- [WHAT YOU ARE ASKED TO DO] Every line with the string "agent" in it belongs in your answer, so copy them all from the data.
※
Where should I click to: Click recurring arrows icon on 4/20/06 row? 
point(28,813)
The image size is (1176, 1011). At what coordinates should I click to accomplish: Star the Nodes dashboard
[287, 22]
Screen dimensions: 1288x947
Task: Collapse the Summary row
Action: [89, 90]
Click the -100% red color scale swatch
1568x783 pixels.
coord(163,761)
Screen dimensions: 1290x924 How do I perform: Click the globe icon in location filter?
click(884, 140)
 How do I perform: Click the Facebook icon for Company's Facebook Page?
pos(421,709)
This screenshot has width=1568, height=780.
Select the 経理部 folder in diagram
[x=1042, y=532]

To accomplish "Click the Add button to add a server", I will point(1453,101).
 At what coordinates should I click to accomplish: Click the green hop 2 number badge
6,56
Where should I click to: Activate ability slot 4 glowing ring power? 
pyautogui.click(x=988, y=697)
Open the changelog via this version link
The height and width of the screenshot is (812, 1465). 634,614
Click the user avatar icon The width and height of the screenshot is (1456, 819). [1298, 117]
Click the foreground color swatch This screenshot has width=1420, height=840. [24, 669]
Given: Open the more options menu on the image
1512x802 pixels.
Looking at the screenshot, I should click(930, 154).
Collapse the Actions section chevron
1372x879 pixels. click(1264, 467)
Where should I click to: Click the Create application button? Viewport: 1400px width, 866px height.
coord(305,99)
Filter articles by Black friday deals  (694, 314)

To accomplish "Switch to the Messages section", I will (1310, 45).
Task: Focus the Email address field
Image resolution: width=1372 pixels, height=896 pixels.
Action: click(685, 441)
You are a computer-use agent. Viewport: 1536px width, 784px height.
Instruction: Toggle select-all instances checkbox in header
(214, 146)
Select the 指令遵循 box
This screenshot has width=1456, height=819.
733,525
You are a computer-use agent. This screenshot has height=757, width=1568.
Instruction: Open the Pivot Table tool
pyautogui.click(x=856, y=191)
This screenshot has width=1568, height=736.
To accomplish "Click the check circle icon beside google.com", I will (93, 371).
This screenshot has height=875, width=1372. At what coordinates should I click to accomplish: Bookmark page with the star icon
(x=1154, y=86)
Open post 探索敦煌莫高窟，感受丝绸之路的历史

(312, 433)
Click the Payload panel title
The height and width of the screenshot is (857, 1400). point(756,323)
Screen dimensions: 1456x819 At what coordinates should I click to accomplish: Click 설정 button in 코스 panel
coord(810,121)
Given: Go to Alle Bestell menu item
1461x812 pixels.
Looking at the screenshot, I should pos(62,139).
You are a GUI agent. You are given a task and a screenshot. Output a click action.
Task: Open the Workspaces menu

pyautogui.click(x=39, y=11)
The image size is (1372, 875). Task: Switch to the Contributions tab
※
- [ANSWER SPACE]
You are a computer-use agent. Viewport: 1536px width, 784px height.
You are a computer-use agent. This screenshot has height=757, width=1568.
You are a GUI agent. You are given a task and a screenshot. Output a click action.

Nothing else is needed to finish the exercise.